内閣総理大臣黒部新造と警察庁長官小野田公現の協議は成功した。
小野田公現は警察庁長官という身分ゆえ実質的に公安警察とクーデター勢力の二重スパイ、橋渡し役である。
内閣総理大臣の意向は国家公安委員会、警察庁、防衛省を通して陸上自衛隊東部方面警務隊長に伝えられた。
官邸の意向だ、桜祐警部補は解放だ、と。
警務隊長中野衛は、桜祐を引き取りに来る警察車両が到着する間際、祐に詰め寄った。
「大臣の息子だから助けてもらえたんだぞ」
「ふん、負け惜しみを!」
傷だらけの桜祐は気丈にも吐き捨てた。
その時だった。
ドアがガシャと開き、女性の声がする。
「祐君!」
千代田春警部補は泣きながら桜祐を抱きしめた。
「よかった……!」
「信じていましたよ」
* *
警察側がA27号グループと呼ぶクーデター勢力を、アメリカ合衆国側はヤタガラス作戦部隊と呼ぶ。

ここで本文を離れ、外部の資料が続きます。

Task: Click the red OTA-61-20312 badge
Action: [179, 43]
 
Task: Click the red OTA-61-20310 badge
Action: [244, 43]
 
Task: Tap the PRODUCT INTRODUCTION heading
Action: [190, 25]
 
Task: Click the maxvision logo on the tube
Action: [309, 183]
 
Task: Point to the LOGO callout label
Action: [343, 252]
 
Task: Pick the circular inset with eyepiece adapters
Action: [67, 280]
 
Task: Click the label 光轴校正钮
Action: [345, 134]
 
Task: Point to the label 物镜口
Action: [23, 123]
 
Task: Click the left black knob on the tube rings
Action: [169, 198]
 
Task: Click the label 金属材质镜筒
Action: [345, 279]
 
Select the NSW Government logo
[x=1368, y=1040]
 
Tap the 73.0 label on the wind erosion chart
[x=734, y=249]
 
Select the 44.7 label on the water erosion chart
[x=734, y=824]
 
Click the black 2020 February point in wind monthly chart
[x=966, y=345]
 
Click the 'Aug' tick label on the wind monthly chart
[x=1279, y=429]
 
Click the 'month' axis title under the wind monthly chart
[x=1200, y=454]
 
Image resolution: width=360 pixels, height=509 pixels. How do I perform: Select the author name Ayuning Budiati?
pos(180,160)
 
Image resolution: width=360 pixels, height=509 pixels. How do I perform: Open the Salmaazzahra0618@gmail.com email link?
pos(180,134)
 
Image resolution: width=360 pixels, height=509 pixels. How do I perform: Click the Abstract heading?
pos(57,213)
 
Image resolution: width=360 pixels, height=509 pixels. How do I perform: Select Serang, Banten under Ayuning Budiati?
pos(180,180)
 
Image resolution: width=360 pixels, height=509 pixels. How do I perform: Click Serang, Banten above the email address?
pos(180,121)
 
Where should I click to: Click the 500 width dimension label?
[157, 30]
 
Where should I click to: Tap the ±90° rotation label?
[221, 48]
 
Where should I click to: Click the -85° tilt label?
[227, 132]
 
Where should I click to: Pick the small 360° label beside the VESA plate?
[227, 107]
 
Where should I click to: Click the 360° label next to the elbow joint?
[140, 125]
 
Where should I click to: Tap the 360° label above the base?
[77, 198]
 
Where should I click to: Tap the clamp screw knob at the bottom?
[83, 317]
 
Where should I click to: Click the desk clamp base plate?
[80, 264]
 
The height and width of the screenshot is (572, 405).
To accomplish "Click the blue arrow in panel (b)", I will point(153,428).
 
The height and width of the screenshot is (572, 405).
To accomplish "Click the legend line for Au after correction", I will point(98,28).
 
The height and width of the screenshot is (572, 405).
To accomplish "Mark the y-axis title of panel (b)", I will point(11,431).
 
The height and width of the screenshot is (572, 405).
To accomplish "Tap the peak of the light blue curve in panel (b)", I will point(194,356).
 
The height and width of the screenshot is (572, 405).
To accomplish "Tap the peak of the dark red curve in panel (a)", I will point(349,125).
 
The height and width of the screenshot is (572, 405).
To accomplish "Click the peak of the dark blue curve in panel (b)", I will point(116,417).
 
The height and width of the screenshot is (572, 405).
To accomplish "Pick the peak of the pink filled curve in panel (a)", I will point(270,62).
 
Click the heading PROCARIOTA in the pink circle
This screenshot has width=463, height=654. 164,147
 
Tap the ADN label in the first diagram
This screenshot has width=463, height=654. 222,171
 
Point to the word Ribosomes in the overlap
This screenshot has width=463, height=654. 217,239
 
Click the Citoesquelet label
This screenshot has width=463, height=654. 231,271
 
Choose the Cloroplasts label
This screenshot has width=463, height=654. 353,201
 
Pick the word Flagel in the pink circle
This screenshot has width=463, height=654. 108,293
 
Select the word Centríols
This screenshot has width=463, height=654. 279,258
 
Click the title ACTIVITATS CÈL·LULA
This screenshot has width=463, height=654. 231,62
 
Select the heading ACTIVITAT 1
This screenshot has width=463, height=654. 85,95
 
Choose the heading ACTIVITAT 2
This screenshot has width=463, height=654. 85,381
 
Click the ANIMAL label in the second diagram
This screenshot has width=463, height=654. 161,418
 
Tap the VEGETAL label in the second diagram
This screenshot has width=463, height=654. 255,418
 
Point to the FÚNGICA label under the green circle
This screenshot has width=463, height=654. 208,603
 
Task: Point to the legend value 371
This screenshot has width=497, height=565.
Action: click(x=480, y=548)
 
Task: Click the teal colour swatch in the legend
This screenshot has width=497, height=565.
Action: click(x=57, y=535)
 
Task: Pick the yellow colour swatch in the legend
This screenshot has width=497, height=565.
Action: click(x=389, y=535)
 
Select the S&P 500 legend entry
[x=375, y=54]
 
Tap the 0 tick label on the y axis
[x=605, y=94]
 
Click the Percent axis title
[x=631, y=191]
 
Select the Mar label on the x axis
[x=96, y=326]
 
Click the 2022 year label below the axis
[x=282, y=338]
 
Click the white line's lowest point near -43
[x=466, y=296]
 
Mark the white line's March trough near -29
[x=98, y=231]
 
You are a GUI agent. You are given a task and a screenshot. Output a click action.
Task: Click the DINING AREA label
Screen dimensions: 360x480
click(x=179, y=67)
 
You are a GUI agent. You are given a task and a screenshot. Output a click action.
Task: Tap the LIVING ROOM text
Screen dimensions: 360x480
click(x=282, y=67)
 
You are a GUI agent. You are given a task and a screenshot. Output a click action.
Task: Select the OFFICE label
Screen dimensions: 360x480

そのアメリカはヤタガラス作戦を前倒しすることとした。
『イージス艦コンゴウに巡航ミサイルを撃たせ、日米核密約をつまびらかにし、長距離兵器配備と核シェアリングを閣議決定した首相の責任問題とするのだ!』
アメリカ合衆国は東京湾航行中のミサイル護衛艦こんごうのシステムをジャックした。
異変はすぐさま艦長に伝えられたが、遅かった。
ミサイル発射装置の蓋が開き、噴射煙が噴きあがる。